NEW YORK — It all started in June 1988 with one computer.
"When we created BlackRock, I bought the first computer," recalled Charles S. Hallac, a founding partner of the $391 billion New York-based money manager.
Mr. Hallac and Ben Golub, another BlackRock founder, used that computer to write analytical programs to help them manage money better. BlackRock Inc. began managing portfolios in 1988, but Mr. Hallac and colleagues soon realized "we needed to manage risk."
By 1990, the firm had a paperless office and continued to build its internal risk management capabilities — not only crunching the firm's own portfolio numbers, but also creating risk models to better manage them. Being a fixed-income shop, BlackRock principals had plenty of numbers to crunch.

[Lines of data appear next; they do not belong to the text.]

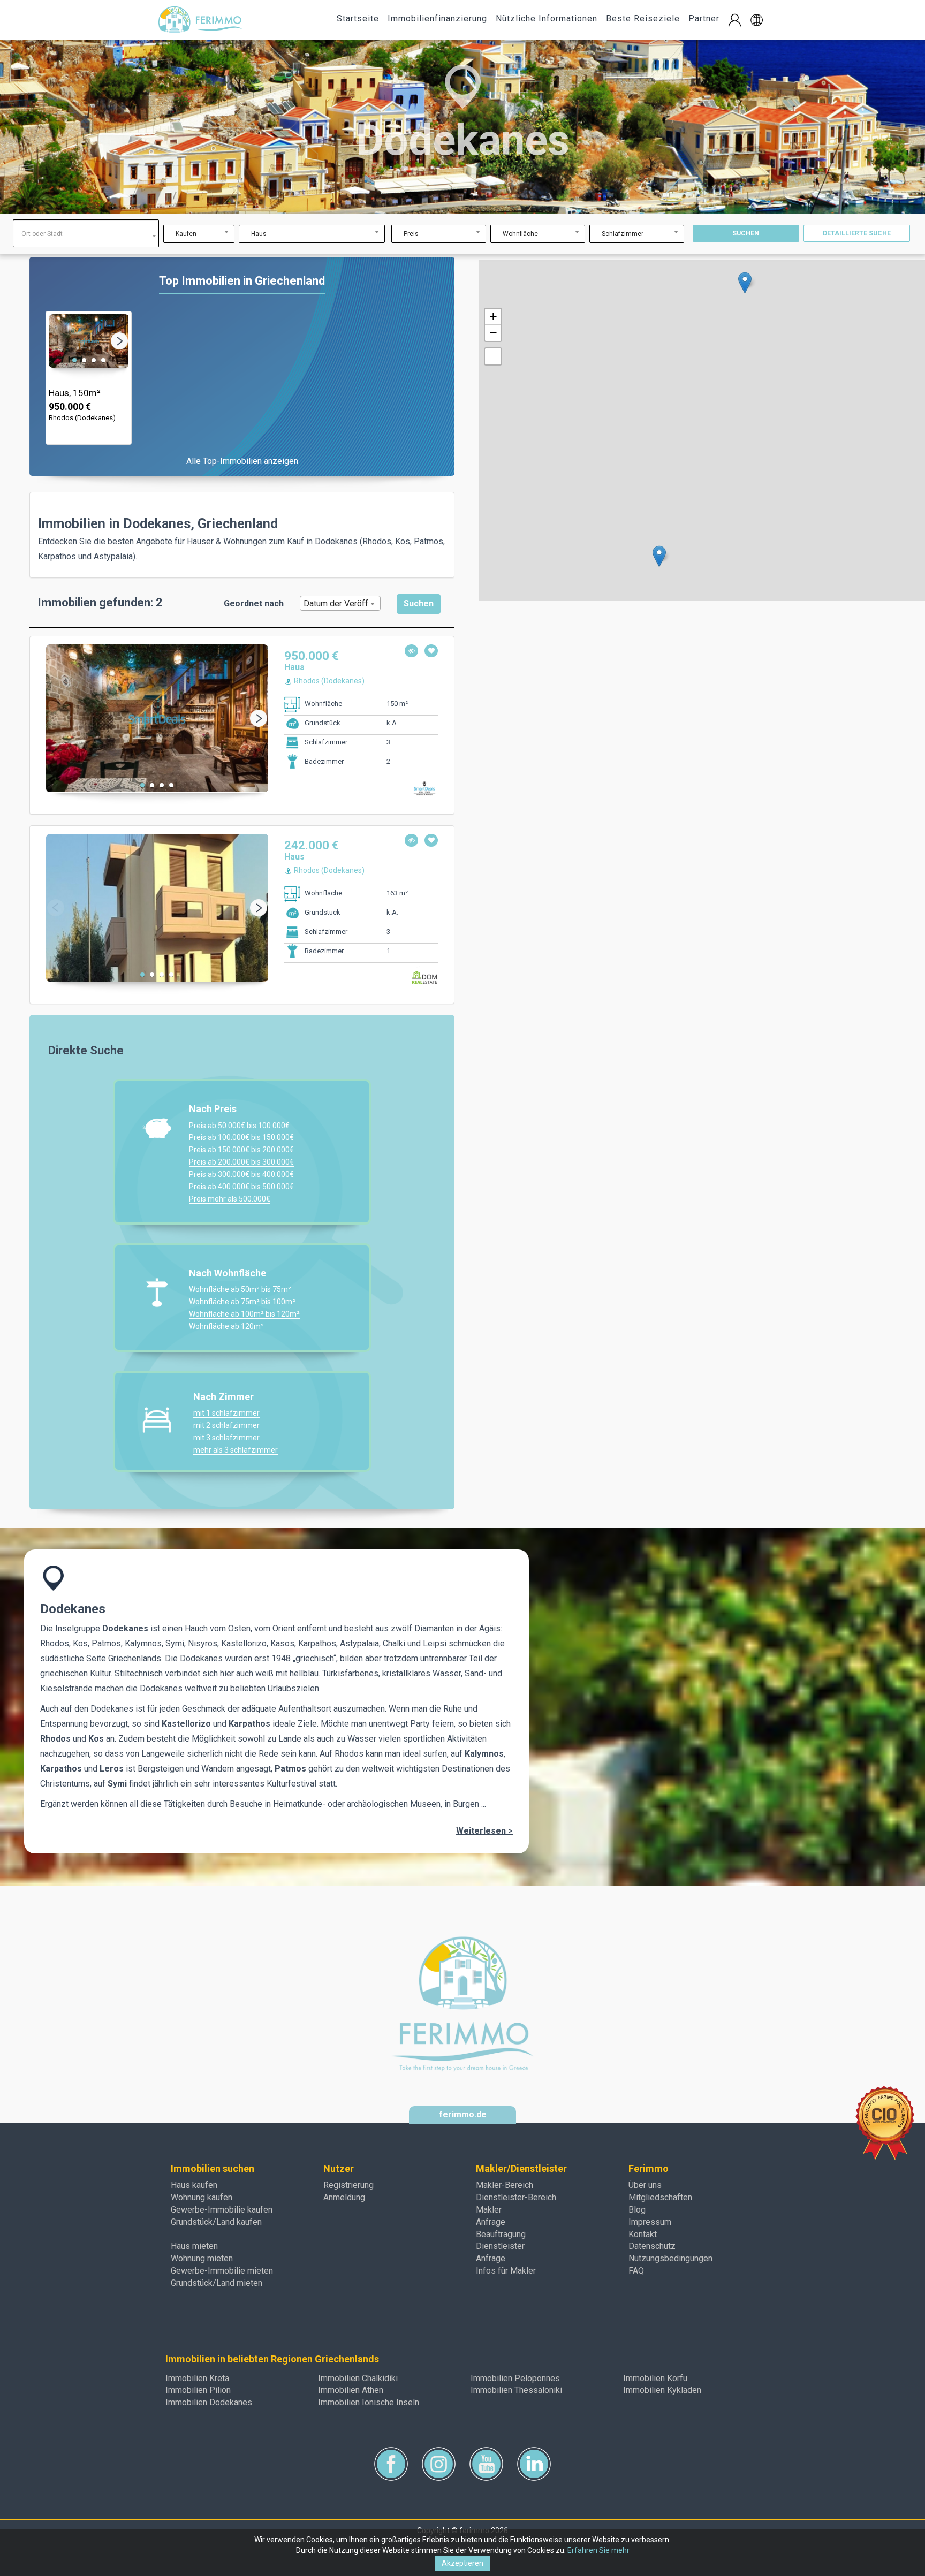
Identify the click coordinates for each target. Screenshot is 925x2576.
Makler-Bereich (504, 2185)
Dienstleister (500, 2246)
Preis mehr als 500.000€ (229, 1199)
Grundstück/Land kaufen (216, 2222)
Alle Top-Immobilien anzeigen (242, 461)
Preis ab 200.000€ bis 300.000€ (241, 1162)
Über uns (645, 2185)
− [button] (493, 332)
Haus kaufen (194, 2185)
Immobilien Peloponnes (515, 2378)
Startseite (358, 18)
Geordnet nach (254, 603)
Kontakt (642, 2234)
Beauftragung (501, 2234)
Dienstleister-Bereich (516, 2197)
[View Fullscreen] (493, 356)
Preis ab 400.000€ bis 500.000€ (241, 1186)
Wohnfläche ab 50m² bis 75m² (240, 1289)
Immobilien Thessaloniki (516, 2390)
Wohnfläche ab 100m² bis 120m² (244, 1314)
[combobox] (86, 233)
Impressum (649, 2222)
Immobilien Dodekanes (208, 2402)
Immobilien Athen (350, 2390)
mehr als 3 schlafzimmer (235, 1450)
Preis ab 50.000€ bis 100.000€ (239, 1125)
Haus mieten (194, 2246)
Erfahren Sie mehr (598, 2550)
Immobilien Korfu (655, 2378)
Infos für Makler (506, 2271)
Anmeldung (344, 2197)
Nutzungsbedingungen (670, 2258)
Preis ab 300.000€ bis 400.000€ (241, 1174)
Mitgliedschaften (660, 2197)
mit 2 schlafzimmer (226, 1425)
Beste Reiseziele (643, 18)
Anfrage (490, 2222)
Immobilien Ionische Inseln (368, 2402)
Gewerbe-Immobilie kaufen (221, 2210)
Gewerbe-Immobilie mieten (222, 2271)
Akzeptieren (462, 2563)
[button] (757, 20)
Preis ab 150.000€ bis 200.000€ (241, 1149)
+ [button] (493, 316)
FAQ (636, 2271)
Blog (637, 2210)
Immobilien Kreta (197, 2378)
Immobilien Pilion (198, 2390)
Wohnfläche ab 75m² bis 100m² (242, 1301)
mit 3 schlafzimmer (226, 1437)
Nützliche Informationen (546, 18)
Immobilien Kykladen (662, 2390)
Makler (489, 2210)
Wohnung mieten (202, 2258)
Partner (703, 18)
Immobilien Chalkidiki (358, 2378)
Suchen (745, 233)
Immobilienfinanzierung (437, 18)
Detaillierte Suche (857, 233)
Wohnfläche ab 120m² (226, 1326)
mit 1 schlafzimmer (226, 1413)
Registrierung (348, 2185)
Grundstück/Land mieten (216, 2283)
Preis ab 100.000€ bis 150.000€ (241, 1137)
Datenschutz (652, 2246)
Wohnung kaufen (201, 2197)
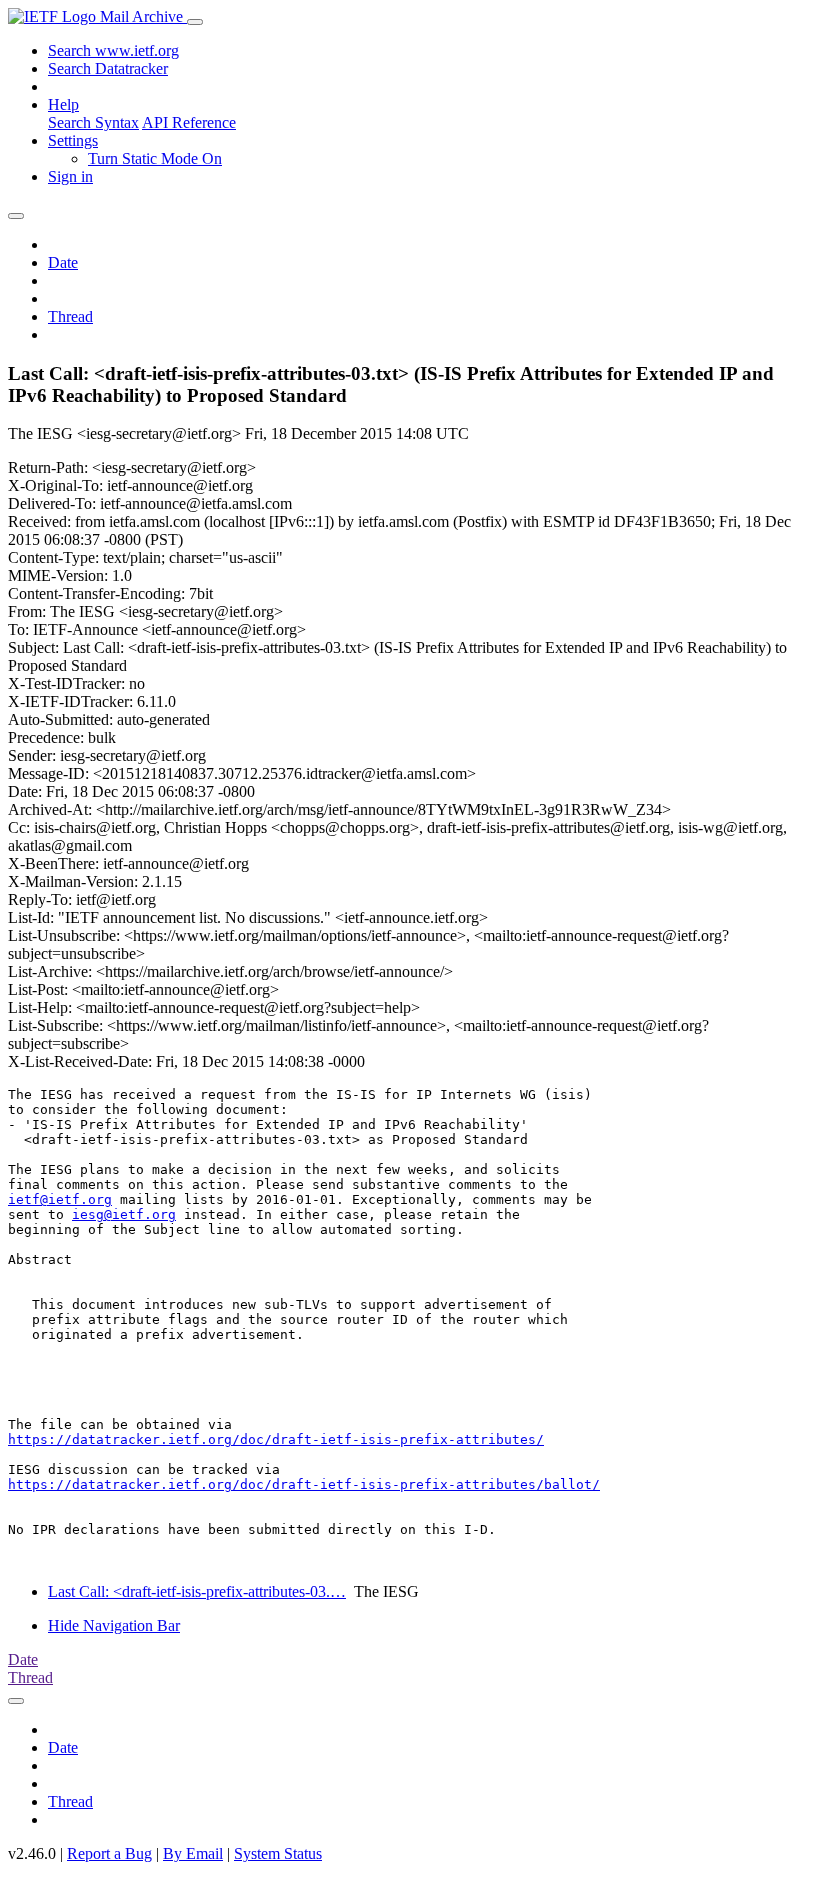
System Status (278, 1853)
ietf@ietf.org (60, 1199)
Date (63, 262)
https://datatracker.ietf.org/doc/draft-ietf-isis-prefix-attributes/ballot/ (304, 1484)
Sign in (70, 176)
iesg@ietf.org (124, 1214)
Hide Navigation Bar (114, 1625)
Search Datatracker (108, 68)
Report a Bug (109, 1853)
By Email (193, 1853)
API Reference (189, 122)
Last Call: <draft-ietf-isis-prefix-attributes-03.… (197, 1591)
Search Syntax (93, 122)
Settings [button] (73, 140)
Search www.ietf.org (113, 50)
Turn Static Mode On (155, 158)
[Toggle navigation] (195, 22)
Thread (70, 316)
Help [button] (63, 104)
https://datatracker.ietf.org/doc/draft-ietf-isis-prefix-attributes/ (276, 1439)
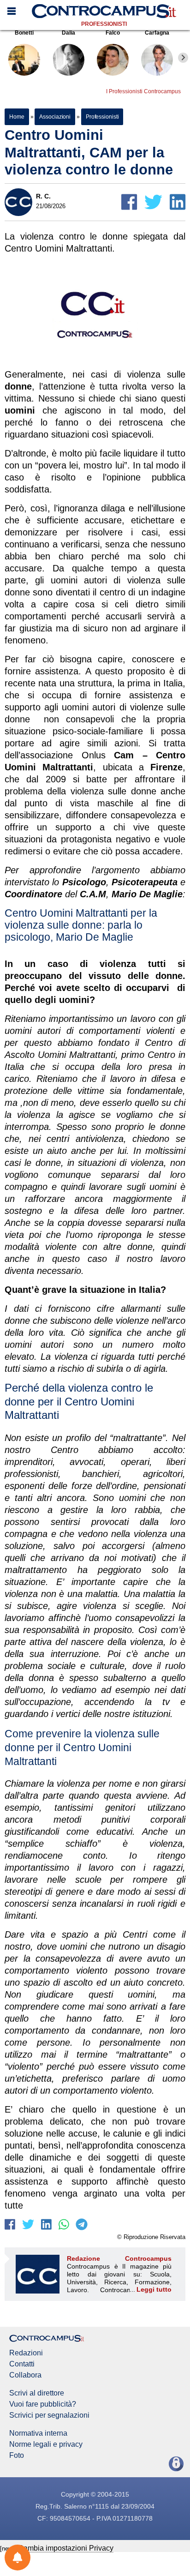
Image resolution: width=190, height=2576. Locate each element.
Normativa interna (38, 2433)
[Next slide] (183, 58)
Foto (16, 2455)
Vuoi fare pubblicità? (42, 2404)
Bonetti (24, 33)
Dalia (68, 33)
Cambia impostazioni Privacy (65, 2548)
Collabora (25, 2375)
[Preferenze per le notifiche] (17, 2557)
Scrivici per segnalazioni (49, 2415)
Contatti (22, 2364)
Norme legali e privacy (46, 2444)
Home (16, 117)
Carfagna (157, 33)
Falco (113, 33)
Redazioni (26, 2353)
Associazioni (55, 117)
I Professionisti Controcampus (143, 91)
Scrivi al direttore (36, 2393)
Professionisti (104, 24)
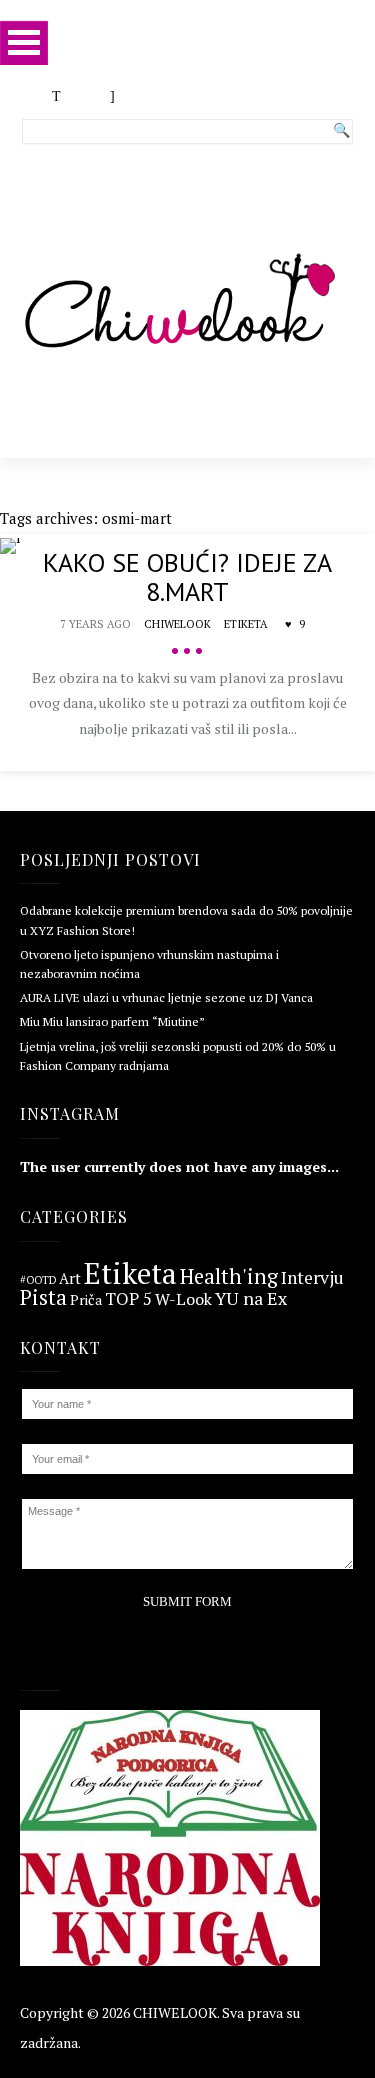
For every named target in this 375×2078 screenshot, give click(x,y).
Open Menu (24, 42)
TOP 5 (128, 1299)
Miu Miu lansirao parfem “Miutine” (112, 1021)
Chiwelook (177, 624)
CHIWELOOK (175, 2012)
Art (70, 1279)
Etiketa (246, 624)
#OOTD (38, 1280)
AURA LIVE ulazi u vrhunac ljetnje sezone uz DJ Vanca (166, 997)
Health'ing (229, 1277)
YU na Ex (251, 1299)
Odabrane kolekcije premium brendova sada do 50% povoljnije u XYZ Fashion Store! (186, 920)
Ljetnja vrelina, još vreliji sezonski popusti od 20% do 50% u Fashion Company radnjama (178, 1056)
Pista (43, 1298)
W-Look (183, 1299)
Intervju (312, 1278)
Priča (86, 1300)
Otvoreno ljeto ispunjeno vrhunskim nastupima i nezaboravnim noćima (149, 964)
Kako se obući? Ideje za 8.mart (187, 577)
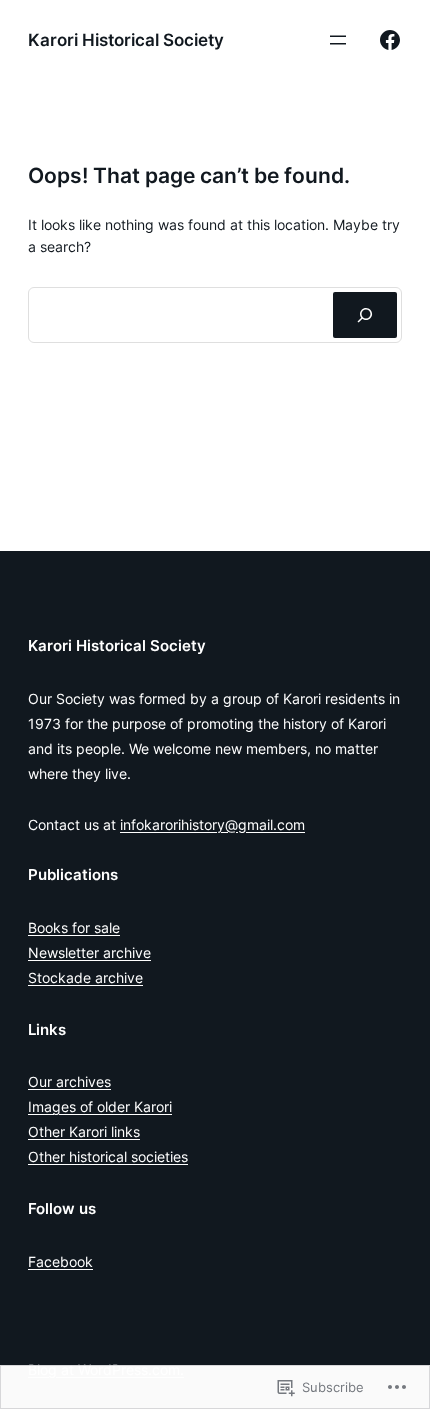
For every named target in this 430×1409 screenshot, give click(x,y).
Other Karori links (84, 1131)
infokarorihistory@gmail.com (212, 825)
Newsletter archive (89, 952)
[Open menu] (338, 40)
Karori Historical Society (126, 40)
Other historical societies (108, 1156)
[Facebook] (390, 40)
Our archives (69, 1081)
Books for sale (74, 927)
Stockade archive (85, 977)
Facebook (60, 1261)
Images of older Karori (100, 1106)
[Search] (365, 315)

"In the mid-'90s we started to think about the fact that this (risk management process) is a distinguishing feature of the firm and whether we could maintain this forever," Mr. Hallac explained. "We had all this capability but it was more and more expensive to maintain.
"What we realized was that unless we had more people using it, we couldn't keep it," he said.
Barbara Novick, another BlackRock founder and a managing director and head of new business development, explained that around this time, some clients began asking if BlackRock could produce reports for portfolios it wasn't managing. The firm had already been delivering reports to clients about portfolios BlackRock itself was running.
"It started almost as a cottage industry," she said. "Then we started thinking we have something here that's valuable."
Thus, it turned out that the additional people Mr. Hallac wanted to help support the management and development of BlackRock's risk management capabilities were existing BlackRock clients.